WASHINGTON—In an effort to garner their support and become Speaker of the House, Rep. Kevin McCarthy (R-CA) assured his skeptical GOP colleagues Tuesday that he shared their vision of innocents drowning in oceans of blood. “While I hear your concerns and am prepared to make a long list of concessions in exchange for your support, at the end of the day, we all want to joyously stomp on the necks of hardworking Americans as they pathetically cry out for a mercy that shall never come,” the California lawmaker said in an impassioned plea to House Republicans, responding to criticism from far-right members of his party who argue he no longer represents the values of those focused on littering this country from coast to coast with the gory entrails of its docile populace.
“We cannot let petty differences get in the way of what could be our most grisly era of violent brutality yet—not while there remains significant common ground on our big-picture goals of every street running red with the sputtering viscera of innocent women and children. I mean, certainly my record of damning my constituents to a life of unparalleled pain and suffering counts for something.

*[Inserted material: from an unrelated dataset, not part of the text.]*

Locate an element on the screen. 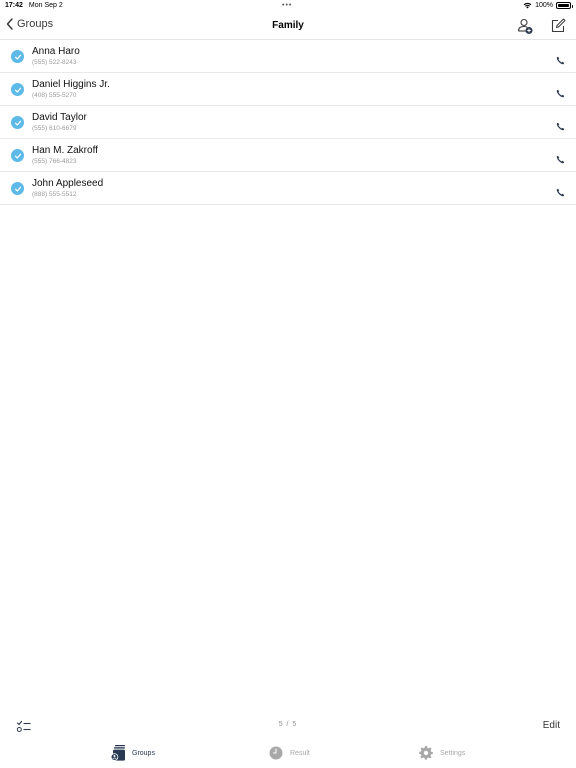 The image size is (576, 768). contact-row: David Taylor (555) 610-6679 is located at coordinates (288, 122).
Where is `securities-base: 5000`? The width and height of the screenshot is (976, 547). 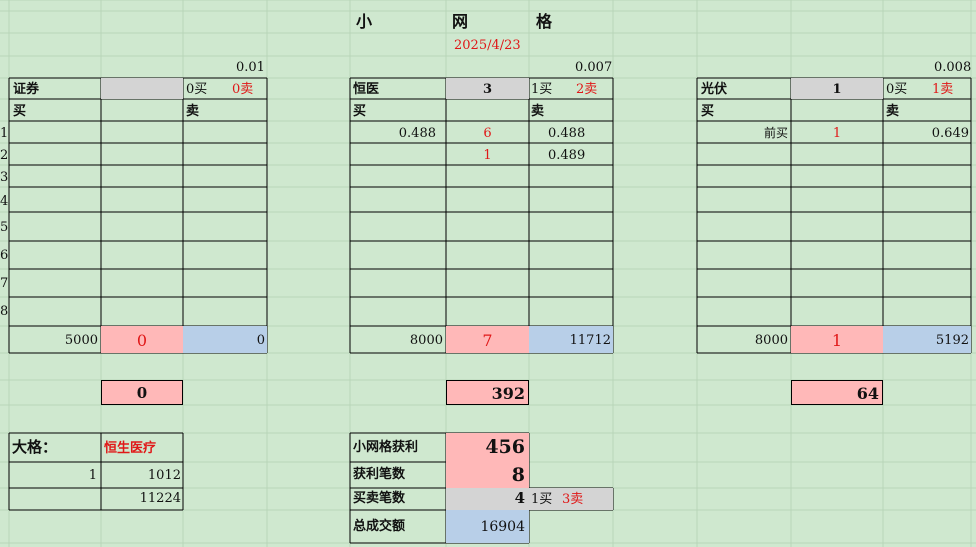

Meanwhile, this infighting remains a useless distraction keeping us from slowly drawing our knives across the necks of ordinary Americans and letting the streams of gushing blood spill into our hands until a red tsunami washes away everything in a wave of ferocious splendor. Frankly, I cannot idly stand by as innocent people live to see another day. Can you?”
At press time, Rep. Matt Gaetz (R-FL) said he would rather see Democrat Hakeem Jeffries take control of the House than someone as soft as McCarthy.